**Exercise task 1**. In the gorilla trekking account, how thick was the larger of the two pieces of toast?
**Exercise task 2**. Write what comes next in the gorilla trekking account, picking up after its final sentence.

Gazebo in the Jungle
 
 

IT WAS pitch black when I woke up at 5:00 AM. Initially I didn’t know what had woken me up. The generator would not have yet kicked in, and it was still night outside.

Then I heard the peel of thunder, and light rain falling on the roof of the tent.

I turned over to go back to sleep. This sounded like a good indoors day. Then I realised this was the day we were going gorilla trekking.

More peels of thunder followed, each sounding closer than the last. I was still in Kilimanjaro mode even though it was now a full week since I had come off the mountain. Here I was thinking to myself I just couldn’t face endless hours of hiking in rain in the most difficult terrain all trip. I had especially saved some energy since coming off the mountain for this trek. Although this walk will be a lot shorter – a few hours, I knew it would take me into some seriously rough terrain. Having seen the terrain over the past two days, I knew this would be as rough as the terrain I did some trekking and track building at the top of the South Island of New Zealand in my latter teenage years. Although the altitude wasn’t going to be an issue here, I knew from experience that battling the rough terrain was going to be the most challenging trek this trip. I was leaving the hardest until last.

The claps of thunder were getting closer and I could now see flashes of lightning outside. The rain was falling heavier, beating down on the corrugated iron roofing above my tent. This will guarantee a very muddy trek in the steep terrain.

The rain continued falling heavily and some of the thunder was now very close, indicating ground strikes. My alarm went off, and out of habit I pressed the snooze button and rolled over again. I may as well get up, but simply didn’t have the motivation to do so. Will it continue raining like this all day, or is this similar to an Australian thunderstorm which only lasts an hour or two before coming out fine again?

The alarm went off again. 6:00. Breakfast was in just half an hour’s time, so I had to get up. I noticed the rain had started easing, but the thunder was still very loud and close. I really wasn’t looking forward to the trek today. Seeing the gorillas in the wild will be the experience of a life time, but that would be clouded by the process of trekking through the mud and rain over very difficult terrain just to get there, then of course we’d have to trek back out again. Trekking out normally meant climbing steeply downhill, the worst thing imaginable in my view.

Breakfast
Breakfast

I was very quiet over breakfast. A couple of us weren’t hungry at all. I ordered scrambled eggs and toast assuming it would be a piece of toast with scrambled eggs on it. They seemed to take a long time in the kitchen this morning, but it was welcome when my scrambled eggs did finally make an appearance. Then Emily came out again with another plate containing two pieces of toast. One was of normal thickness, and the other was huge – about four centimetres thick. I really wasn’t at all hungry, so I put the plate in the middle of the table and said anyone can help themselves to it if they want to.

The rain was still falling when we left the lodge in our small van. Everyone was well equipped for trekking, and ready to go. On our way out of the hotel, Travis told us to take a lunch box each from the reception of the dining room. They had made lunch for us. That was one rather large thing to add to my daypack, so I packed it towards the bottom.

Jeremiah took our group with Travis back along the road we had followed the day before yesterday. The road had been precarious in the dryness of the other day, but it was even more treacherous with the rain. Brown opaque water was running down the hill onto the road turning it into a bit of a quagmire. Fortunately though no slips had come down to break our only access.

**Element and text location data**.
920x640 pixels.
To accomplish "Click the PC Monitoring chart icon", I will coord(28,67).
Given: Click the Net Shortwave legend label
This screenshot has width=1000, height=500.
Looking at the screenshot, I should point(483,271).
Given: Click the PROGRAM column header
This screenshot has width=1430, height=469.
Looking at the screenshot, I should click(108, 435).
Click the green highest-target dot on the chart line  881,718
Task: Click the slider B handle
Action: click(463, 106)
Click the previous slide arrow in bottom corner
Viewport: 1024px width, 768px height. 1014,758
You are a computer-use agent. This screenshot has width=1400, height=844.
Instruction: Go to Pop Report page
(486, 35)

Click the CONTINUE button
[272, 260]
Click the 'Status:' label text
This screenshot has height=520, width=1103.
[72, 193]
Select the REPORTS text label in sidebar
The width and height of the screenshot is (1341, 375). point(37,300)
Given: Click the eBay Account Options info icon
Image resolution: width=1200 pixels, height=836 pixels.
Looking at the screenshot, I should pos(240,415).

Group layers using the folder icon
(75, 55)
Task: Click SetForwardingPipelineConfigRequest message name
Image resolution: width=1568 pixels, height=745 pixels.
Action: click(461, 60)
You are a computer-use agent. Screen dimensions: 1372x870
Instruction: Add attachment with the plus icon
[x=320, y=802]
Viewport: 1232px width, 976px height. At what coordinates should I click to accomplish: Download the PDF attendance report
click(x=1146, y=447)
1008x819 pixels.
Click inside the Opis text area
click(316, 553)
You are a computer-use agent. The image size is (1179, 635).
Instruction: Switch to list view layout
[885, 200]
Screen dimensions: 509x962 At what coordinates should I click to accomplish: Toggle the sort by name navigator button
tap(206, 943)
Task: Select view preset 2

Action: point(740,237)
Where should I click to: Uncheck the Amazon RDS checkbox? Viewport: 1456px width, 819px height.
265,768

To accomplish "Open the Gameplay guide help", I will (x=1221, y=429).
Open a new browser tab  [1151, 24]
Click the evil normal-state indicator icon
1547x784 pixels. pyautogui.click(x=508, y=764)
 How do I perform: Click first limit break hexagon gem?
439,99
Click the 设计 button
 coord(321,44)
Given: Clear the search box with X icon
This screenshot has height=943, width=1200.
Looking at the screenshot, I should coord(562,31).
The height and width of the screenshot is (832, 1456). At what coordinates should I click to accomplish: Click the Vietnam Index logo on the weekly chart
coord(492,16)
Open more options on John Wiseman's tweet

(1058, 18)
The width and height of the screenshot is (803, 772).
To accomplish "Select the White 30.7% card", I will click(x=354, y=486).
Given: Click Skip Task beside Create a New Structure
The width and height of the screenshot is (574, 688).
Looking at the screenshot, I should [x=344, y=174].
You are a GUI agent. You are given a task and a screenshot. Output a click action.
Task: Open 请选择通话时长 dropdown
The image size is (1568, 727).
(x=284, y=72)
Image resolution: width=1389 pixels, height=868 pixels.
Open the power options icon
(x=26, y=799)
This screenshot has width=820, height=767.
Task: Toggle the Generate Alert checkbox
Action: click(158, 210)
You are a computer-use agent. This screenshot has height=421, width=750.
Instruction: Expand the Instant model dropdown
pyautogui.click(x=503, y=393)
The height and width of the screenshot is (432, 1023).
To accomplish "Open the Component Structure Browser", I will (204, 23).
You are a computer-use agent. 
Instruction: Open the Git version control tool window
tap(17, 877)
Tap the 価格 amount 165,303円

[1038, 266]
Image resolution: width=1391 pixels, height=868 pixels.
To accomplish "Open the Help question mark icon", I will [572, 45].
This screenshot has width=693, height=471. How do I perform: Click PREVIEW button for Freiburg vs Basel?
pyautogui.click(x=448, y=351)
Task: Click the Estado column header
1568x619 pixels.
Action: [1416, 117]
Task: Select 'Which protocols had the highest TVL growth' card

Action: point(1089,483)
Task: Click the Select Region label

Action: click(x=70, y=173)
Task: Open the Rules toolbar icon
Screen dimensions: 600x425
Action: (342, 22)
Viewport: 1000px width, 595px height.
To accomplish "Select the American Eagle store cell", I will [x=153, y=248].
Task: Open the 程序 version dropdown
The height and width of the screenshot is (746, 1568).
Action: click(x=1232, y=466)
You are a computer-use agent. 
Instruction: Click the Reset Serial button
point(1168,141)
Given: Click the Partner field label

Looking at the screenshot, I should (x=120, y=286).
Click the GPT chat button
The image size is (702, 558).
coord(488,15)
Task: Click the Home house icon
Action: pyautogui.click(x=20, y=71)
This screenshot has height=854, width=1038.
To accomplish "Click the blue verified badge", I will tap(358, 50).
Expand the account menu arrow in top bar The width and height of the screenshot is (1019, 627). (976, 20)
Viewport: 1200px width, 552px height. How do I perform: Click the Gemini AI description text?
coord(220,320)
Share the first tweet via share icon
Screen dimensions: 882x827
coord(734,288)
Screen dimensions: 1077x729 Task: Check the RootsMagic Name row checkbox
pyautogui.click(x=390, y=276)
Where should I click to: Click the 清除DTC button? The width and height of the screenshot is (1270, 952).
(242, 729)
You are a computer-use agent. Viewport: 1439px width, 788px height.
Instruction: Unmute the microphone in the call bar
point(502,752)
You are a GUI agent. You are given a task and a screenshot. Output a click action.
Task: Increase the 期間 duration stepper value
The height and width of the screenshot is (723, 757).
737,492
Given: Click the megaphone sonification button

**Exercise result 1**. About four centimeters thick.

**Exercise result 2**.
We wound around the road for a long time. The tops of the almost black ridges were hidden in cloud. The gullies were all shrouded in dark mist highlighting the impenetrable forest. It truly was a miserable spectacle here. Somewhere high in the hills above us were the gorillas we were meeting today.

We turned off the main road onto a steep very narrow driveway. I thought this would go for ten, twenty or a hundred metres at the most. Instead it went on and on for several kilometres. We were sliding around over the extremely rough road surface precariously close to the edge.

We passed another eco lodge that charges $500 per night. It didn’t look as eco as our lodge, nor did it have the nearby village to interact with, but it was obviously a lot closer to the gorilla headquarters. Where's the adventure in that?

Finally we reached a small car park at a small flat area. We stopped here as the rest of the driveway followed a very steep slippery road uphill. Any vehicles attempting it in this weather would be putting our lives in danger. We put on our ponchos and started walking up the steep muddy road through the forest. After five minutes the road turned around in a hairpin bend. It continued steeply rising through the forest, but we saw a gazebo ahead of us.

About twenty metres short of the gazebo, there were a group of porters standing in the rain all wearing camouflage raincoats. No doubt they were waiting for us to register and request their services.

We entered the gazebo. The thick cloud, rain, and forest made the inside of the gazebo very dark. We all took a seat before a couple of other groups arrived at the gazebo.

There was a large desk positioned to the left of the main entrance. A uniformed man sat at the desk processing some paperwork. We filled in our details in a book similar to the sign in books used on Mount Kilimanjaro. Travis suddenly realized that he should have told us to bring our passports. I didn’t have mine, so I ended up making up my passport number – I only remembered the first three digits, so made up the rest.

Fortunately the guy at the desk didn’t seem to worry about that. The whole signing in process in the dark gazebo took quite a long time, but eventually we were all signed in. Then another man stood in front of the desk and introduced himself.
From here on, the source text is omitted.